Can you update the lines between the one holding "Click the Parâmetros list icon" and the one holding "point(346,646)", inclusive, so that "icon" becomes "button" with nothing else changed, leaving the pictures out of your answer?

Input material –
:::

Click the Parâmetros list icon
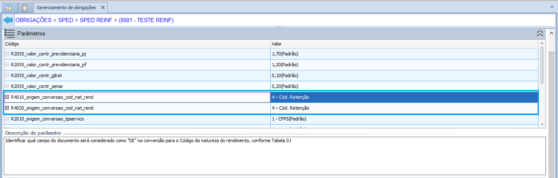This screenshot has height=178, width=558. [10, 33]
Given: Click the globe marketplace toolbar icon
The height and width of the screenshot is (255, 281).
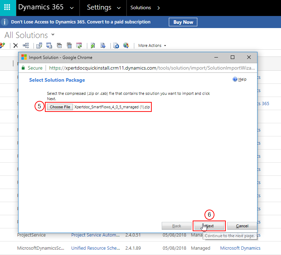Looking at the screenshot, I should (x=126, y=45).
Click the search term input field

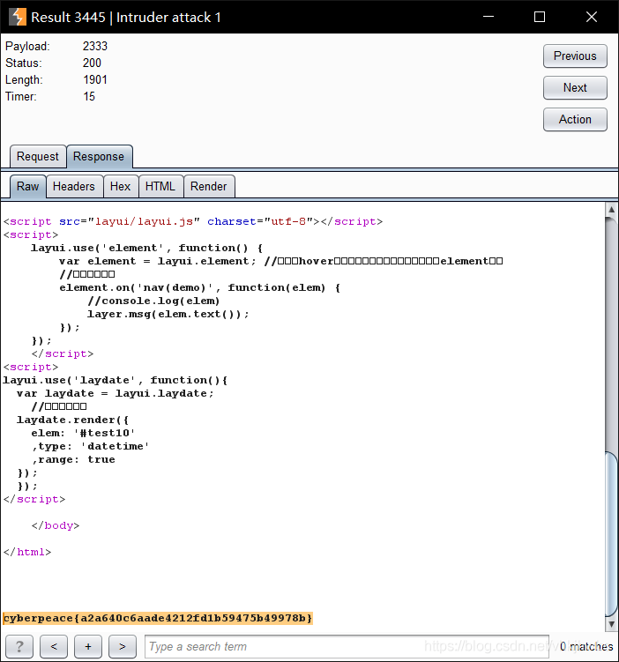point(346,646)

:::

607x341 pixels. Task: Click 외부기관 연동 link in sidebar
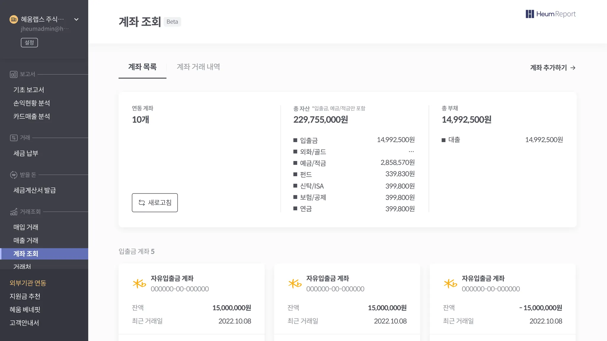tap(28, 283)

:::

Reply to the task –
Click the Parâmetros list button
This screenshot has height=178, width=558. [10, 33]
Given: Click the globe marketplace toolbar button
The height and width of the screenshot is (255, 281).
Looking at the screenshot, I should (x=126, y=45).
Click the search term input field

point(346,646)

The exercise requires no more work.